**Exercises to complete:**
1/ Reproduce the passage of the Debit Delegation case study that begins with the words containing "I had the pleasure" and ends with "through to prototyping.".
2/ Carry the Debit Delegation case study forward from its last sentence.

**Given passage:**
++++++++++++++++++++

Debit Delegation

Banking

About the image

My Role

I had the pleasure to work with the one of the big four banks in Australia as a User experience facilitator for their internal design thinking training program. I was a facilitator for the advanced and expert groups. The advanced groups were for the employees and the expert groups were for the managers. As a facilitator I helped all of the groups with any questions they might have about design thinking and also created the deliverables for them all. I worked with the groups at every step of the process from understanding the problem / vision statement right through to prototyping.

The Challenge

Debit Delegation is a project of one of these groups. Employees get the opportunity to explore their ideas through this design thinking program. The objective is to create a convenient payment method for frequent small purchases on credit, where small/micro business may need to delegate the purchasing responsibilty to staff. Businnesses also need to have control over this delegation.

In 2011 there were 2 million small businesses in Australia employing 4.8 million people.

Design Thinking

Empathise

First step in design thinking is "Empathise", this is all about understanding the people who will be using your product.

  • As a group we created a list of people who would be potential users
  • Small trade business owners
  • Trade employees
  • Small retail business owners
  • Domestic use for parents

It was important to see problems from different lenses, not try to come up with solutions straight away. That is why we wrote a list of potential users and I got them to think of other ways this product can be used

Define

Now we have thought of who we are targetting, we did some skateholder interviews. Currently small trade and retail companies were using credit cards and cash. Our solution for it to be effective had to be less risky and easier to track and save the business owner time.

++++++++++++++++++++

**Listing:**

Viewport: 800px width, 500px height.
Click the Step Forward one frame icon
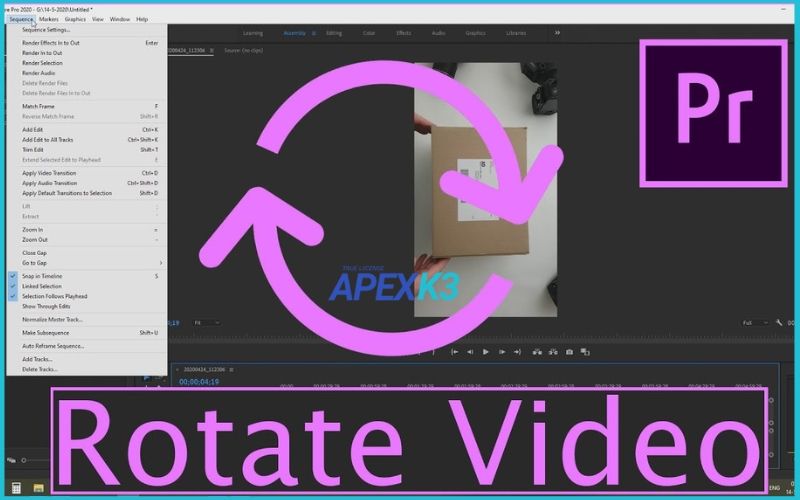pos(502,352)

++++++++++++++++++++

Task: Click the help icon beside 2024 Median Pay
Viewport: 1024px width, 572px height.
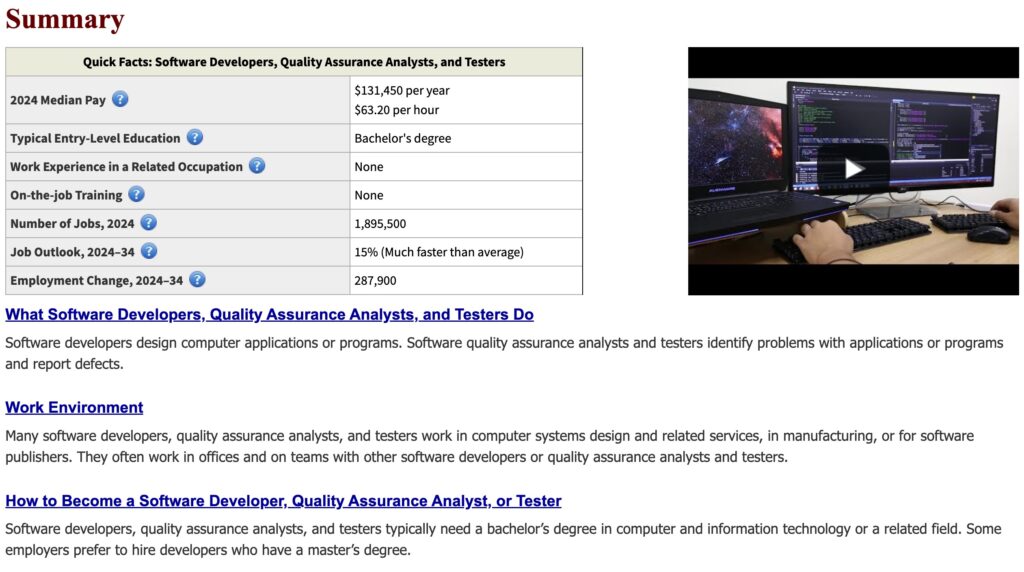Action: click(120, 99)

++++++++++++++++++++

**The results:**
1/
I had the pleasure to work with the one of the big four banks in Australia as a User experience facilitator for their internal design thinking training program. I was a facilitator for the advanced and expert groups. The advanced groups were for the employees and the expert groups were for the managers. As a facilitator I helped all of the groups with any questions they might have about design thinking and also created the deliverables for them all. I worked with the groups at every step of the process from understanding the problem / vision statement right through to prototyping.

2/
Ideate

Now that we know what we needed to achieve, it is now time to put our ideas down onto paper. We found out that people would foget the credit card or another worker would have it. However we noticed that they always had their mobile on them though, so we adopted a mobile first approach.

I asked the team to draw storyboards on how this solution would add the most value to our users. Below are some of those sketches.

Sketches of mobile identification app one Sketches of mobile identification app two

After the storyboards I went back and started creating some simple low fidelity wireframes. I realised I had to make a seamless experience for not only the business owners but also the workers, for when they're in store buying equipment or goods for the business. One of the big value adds was creating as little friction as possible in the buying process.

Sketches of mobile identification app one Sketches of mobile identification app two

Prototype & Test

After a few rounds of testing with a paper prototype based on the wireframes we made a few tweaks to the screens and task flows. Once these were finalised I created high fidelity screens in sketch.

Sketches of mobile identification app one Sketches of mobile identification app two Sketches of mobile identification app three

I imported these screens as pngs and put them into Invision to create a high fidelity prototype. To preview this prototype please click on the link below.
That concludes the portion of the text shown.